↓↓↓

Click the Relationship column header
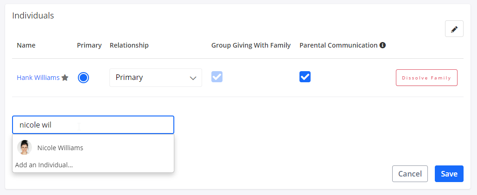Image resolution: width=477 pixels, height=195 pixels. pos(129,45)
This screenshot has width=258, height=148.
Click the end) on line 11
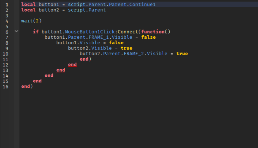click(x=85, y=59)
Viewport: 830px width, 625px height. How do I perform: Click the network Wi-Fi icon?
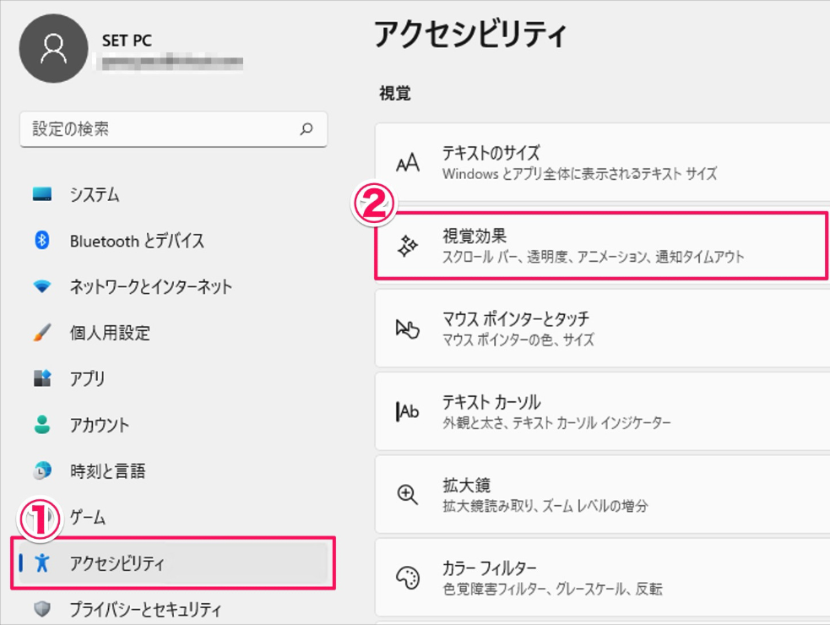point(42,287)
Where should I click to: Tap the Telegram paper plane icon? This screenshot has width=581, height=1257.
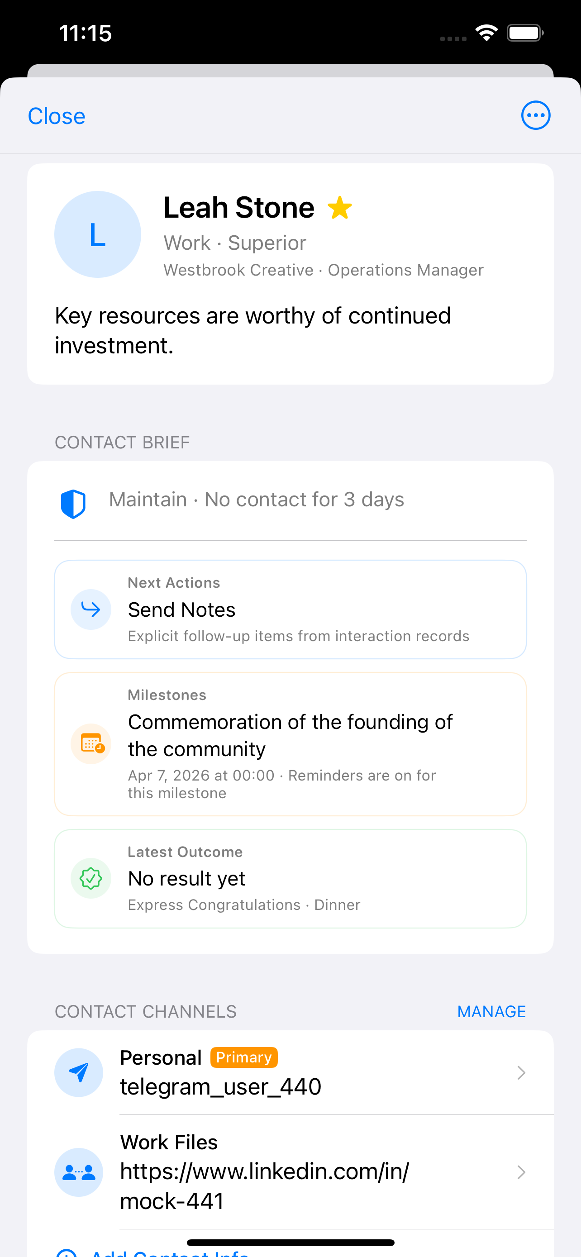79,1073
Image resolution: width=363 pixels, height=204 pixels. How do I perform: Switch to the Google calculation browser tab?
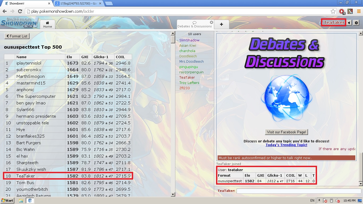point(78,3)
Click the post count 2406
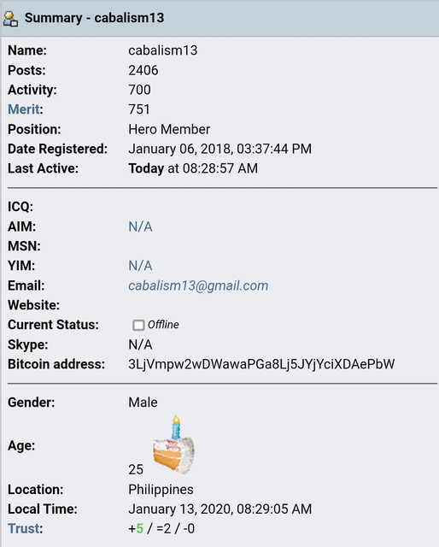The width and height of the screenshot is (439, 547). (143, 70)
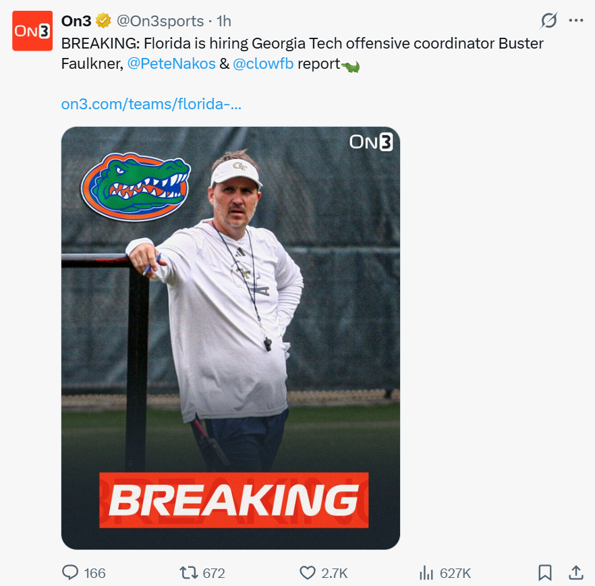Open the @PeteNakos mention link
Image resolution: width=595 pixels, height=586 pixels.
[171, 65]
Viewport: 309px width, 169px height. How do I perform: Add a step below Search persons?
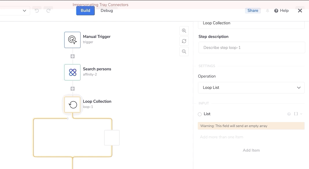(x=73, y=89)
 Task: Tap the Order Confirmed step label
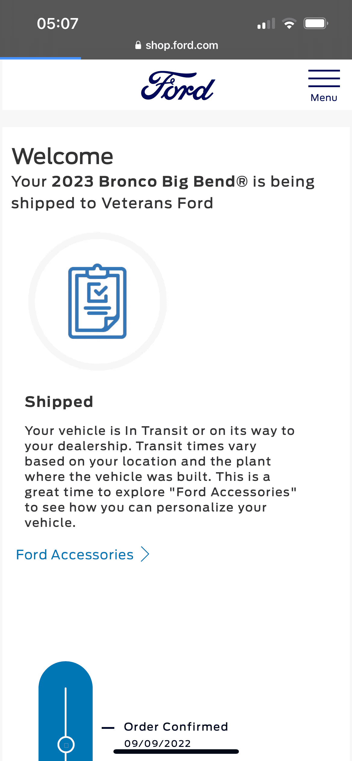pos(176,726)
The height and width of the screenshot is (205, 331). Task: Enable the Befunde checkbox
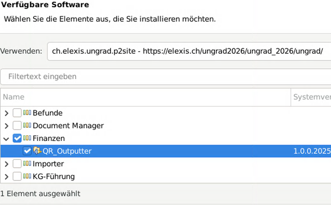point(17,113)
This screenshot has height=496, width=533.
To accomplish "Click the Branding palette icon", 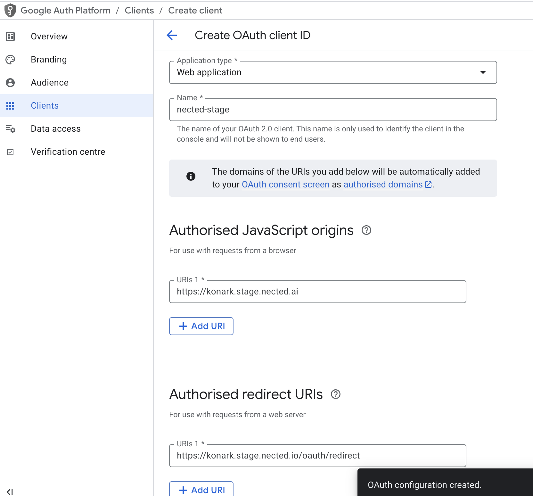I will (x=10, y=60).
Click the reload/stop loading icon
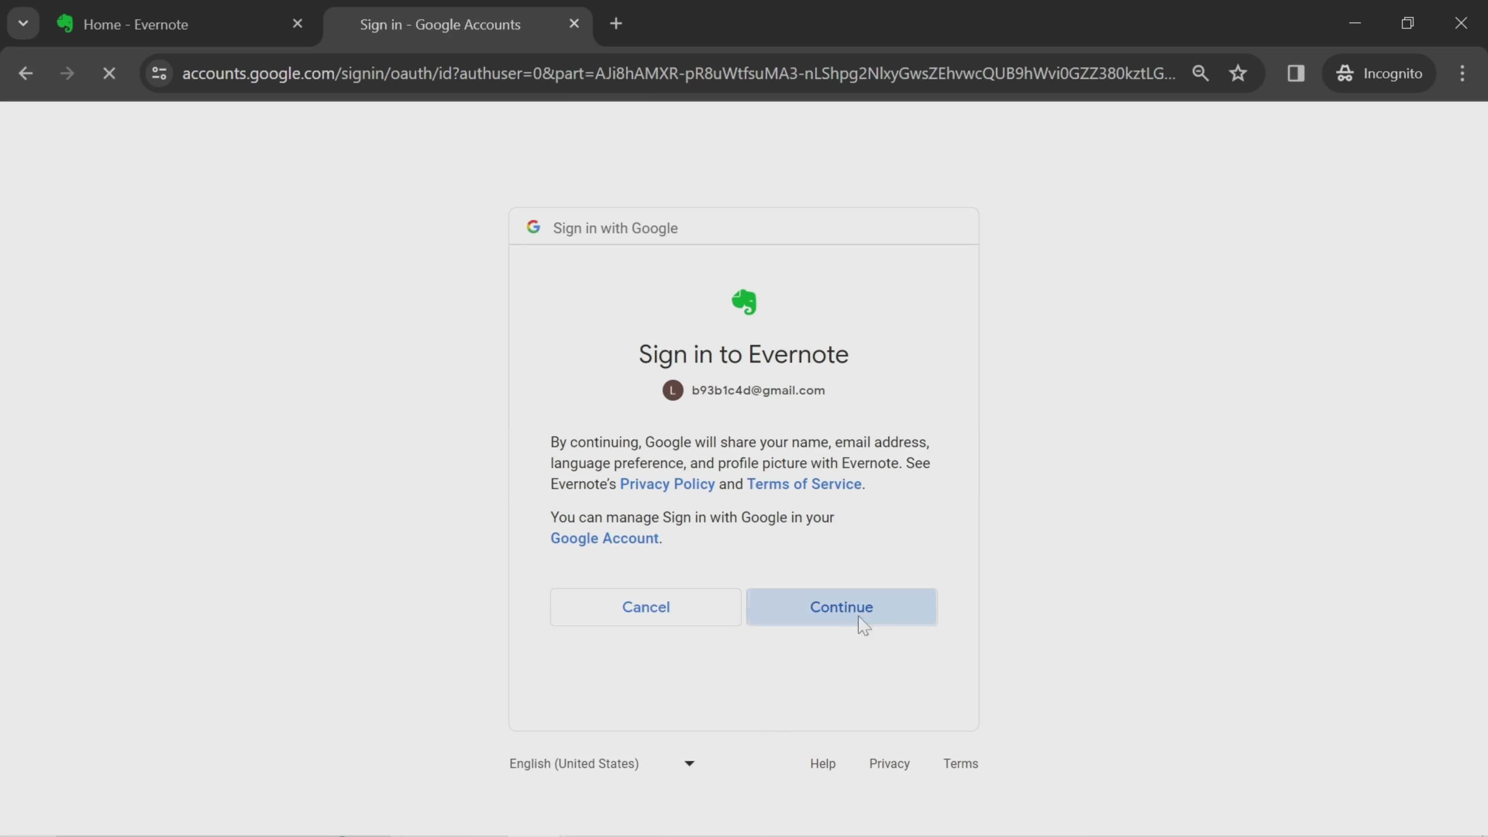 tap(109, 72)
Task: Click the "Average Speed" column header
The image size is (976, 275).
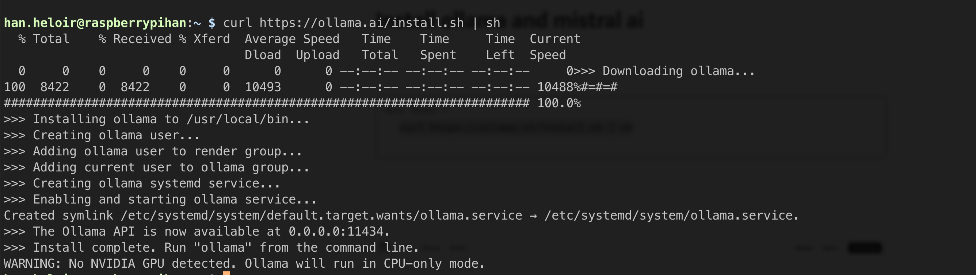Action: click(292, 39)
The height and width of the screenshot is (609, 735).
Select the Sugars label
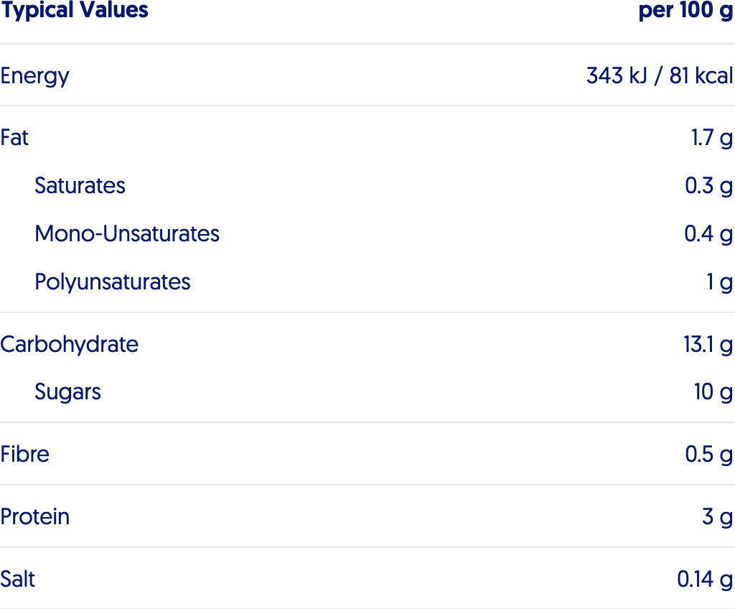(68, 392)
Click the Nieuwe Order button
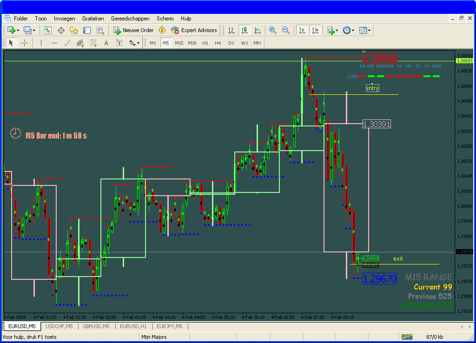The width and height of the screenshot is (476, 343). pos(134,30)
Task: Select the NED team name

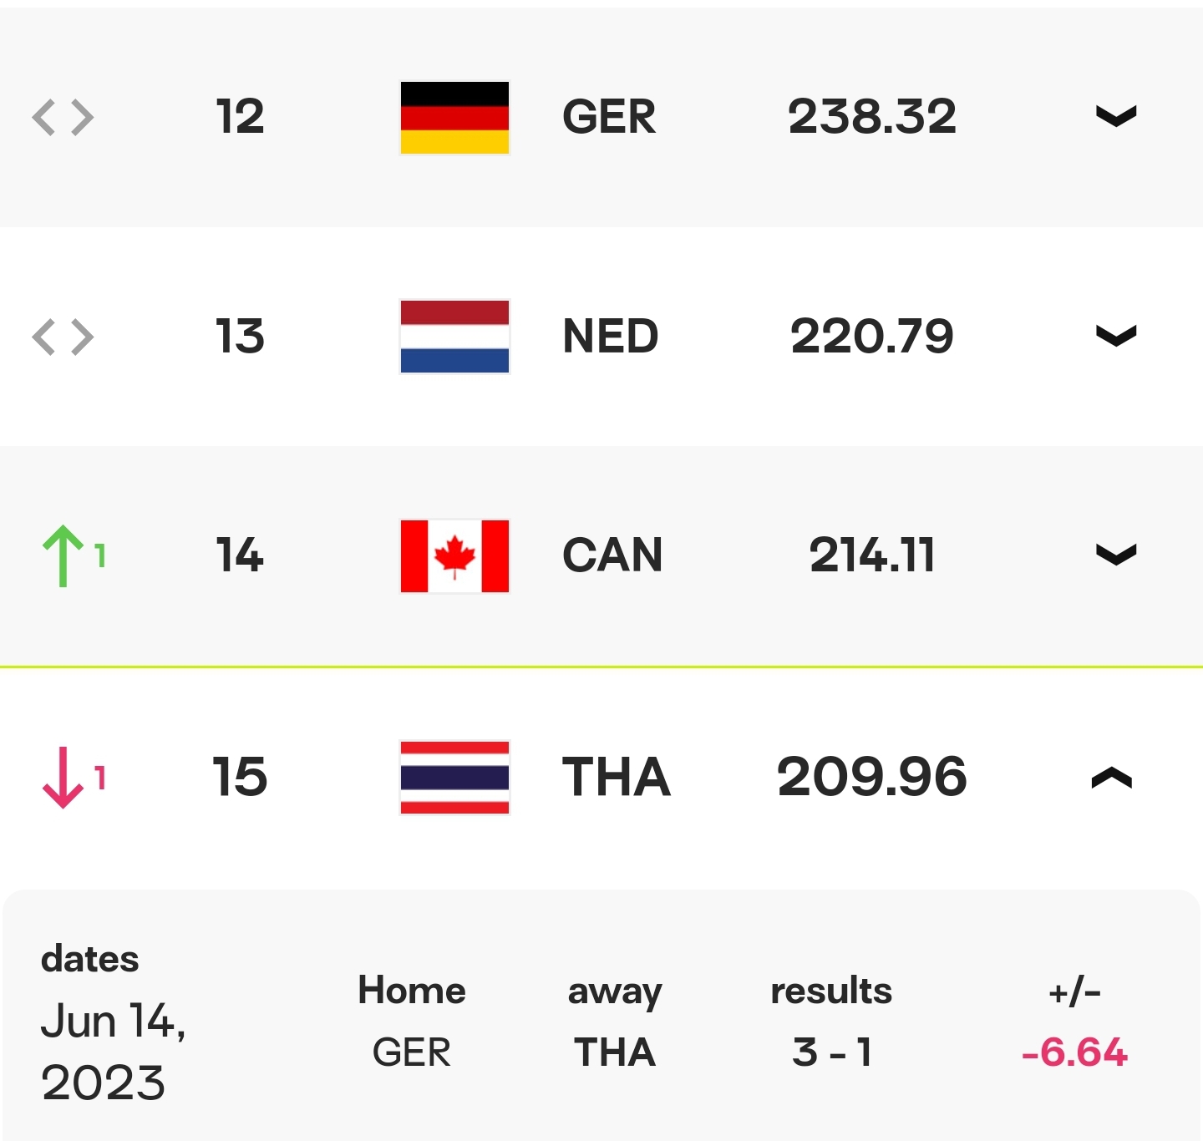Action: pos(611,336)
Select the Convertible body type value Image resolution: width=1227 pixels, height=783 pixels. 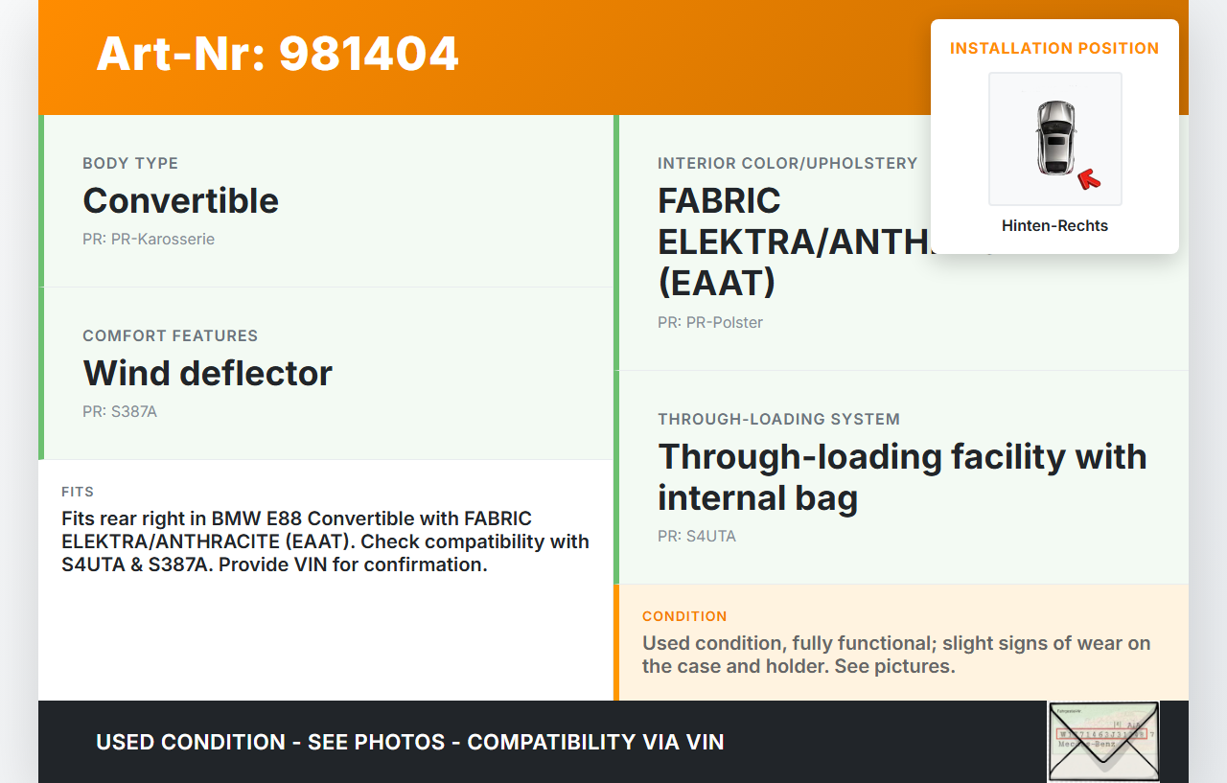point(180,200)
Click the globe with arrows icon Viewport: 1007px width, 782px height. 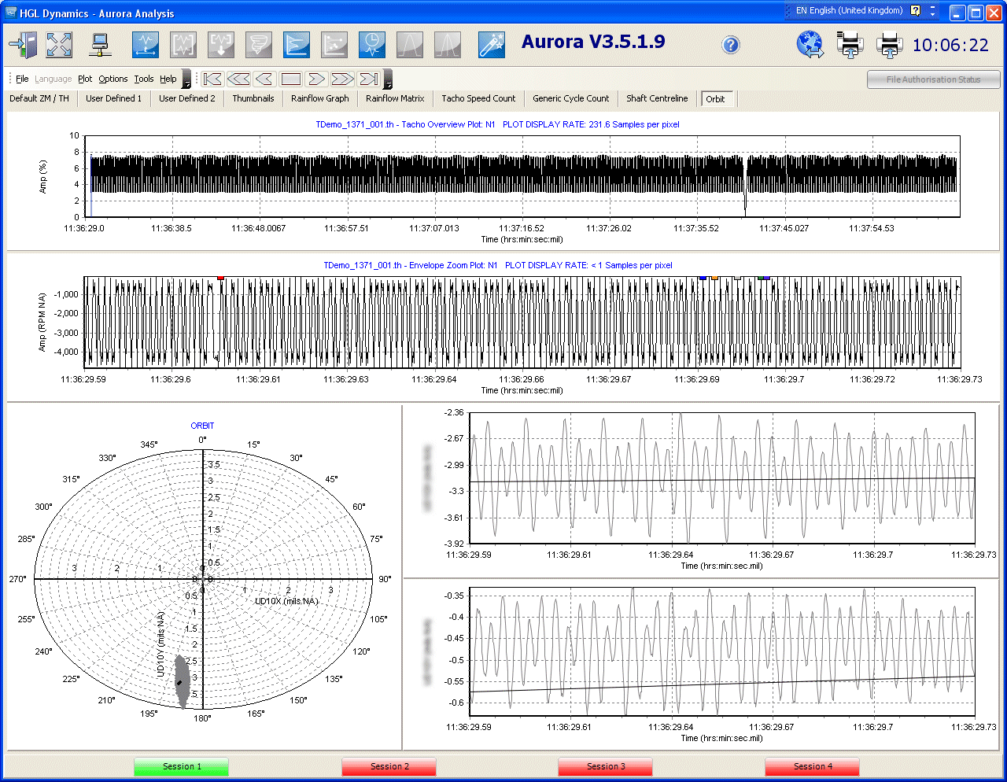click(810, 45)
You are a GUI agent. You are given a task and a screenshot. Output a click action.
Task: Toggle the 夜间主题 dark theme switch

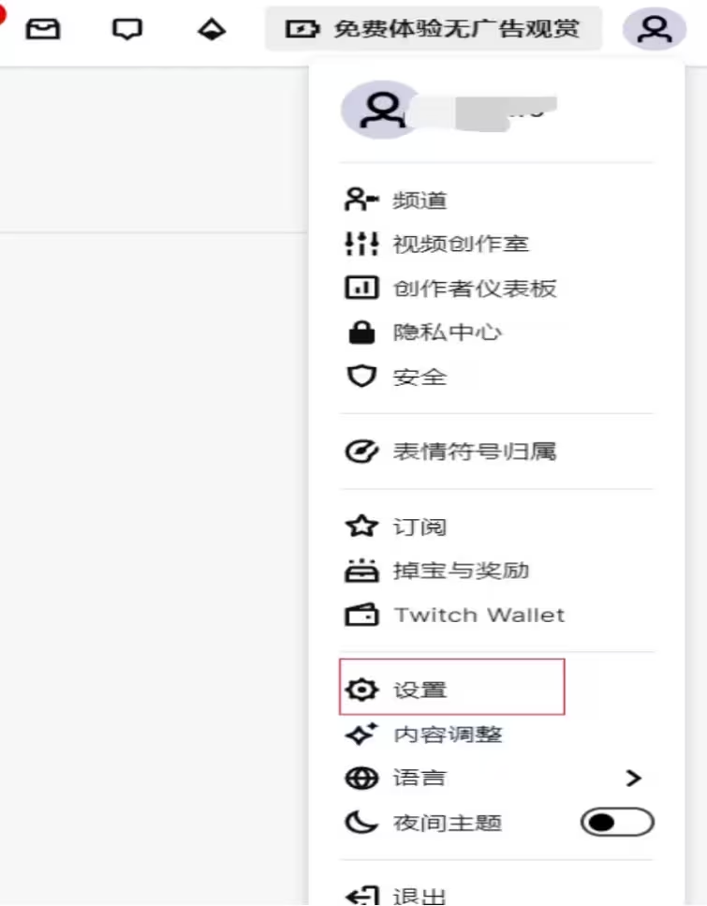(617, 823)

↑↑↑

Your task is to copy word for word the lines from the line containing "You are a GUI" to the end of the listing, both included, and to drop any pictures.

# Output of the task
You are a GUI agent. You are given a task and a screenshot. Output a click action.
Task: Toggle the 夜间主题 dark theme switch

(617, 823)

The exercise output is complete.